**Problem statement:**
Copy all lines holding the word "will" from the entries.

---------------

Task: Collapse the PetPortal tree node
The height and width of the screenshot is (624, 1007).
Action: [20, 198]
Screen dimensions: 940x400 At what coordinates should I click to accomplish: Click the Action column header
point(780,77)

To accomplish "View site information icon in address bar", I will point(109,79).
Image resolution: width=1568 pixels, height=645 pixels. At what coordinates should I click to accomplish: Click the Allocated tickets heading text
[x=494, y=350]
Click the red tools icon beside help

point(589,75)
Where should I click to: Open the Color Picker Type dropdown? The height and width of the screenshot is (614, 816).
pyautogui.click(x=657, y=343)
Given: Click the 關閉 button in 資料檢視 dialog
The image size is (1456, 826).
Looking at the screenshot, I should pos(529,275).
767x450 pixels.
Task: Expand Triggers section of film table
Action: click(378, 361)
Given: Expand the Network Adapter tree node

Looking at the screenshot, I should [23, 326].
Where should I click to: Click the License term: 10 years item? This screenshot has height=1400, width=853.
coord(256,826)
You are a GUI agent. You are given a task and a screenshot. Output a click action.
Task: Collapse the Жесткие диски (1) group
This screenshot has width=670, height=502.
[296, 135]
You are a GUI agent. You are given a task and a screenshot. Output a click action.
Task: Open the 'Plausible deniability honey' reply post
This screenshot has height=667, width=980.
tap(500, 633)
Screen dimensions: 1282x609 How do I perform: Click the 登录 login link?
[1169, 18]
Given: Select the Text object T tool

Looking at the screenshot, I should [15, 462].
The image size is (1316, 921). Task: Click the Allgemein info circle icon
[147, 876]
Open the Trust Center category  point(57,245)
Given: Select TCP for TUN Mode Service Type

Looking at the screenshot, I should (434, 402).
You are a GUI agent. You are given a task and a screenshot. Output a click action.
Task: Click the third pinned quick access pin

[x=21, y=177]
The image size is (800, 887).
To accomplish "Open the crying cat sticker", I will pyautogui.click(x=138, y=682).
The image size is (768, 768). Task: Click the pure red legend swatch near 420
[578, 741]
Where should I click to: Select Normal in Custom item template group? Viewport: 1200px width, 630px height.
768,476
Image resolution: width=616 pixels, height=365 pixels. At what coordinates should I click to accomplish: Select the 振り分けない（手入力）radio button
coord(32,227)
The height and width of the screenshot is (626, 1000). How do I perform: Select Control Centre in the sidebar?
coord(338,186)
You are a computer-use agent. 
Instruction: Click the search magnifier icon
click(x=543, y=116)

---------------

**Written answer:**
To accomplish "View site information icon in address bar", I will point(109,79).
To accomplish "Open the crying cat sticker", I will pyautogui.click(x=138, y=682).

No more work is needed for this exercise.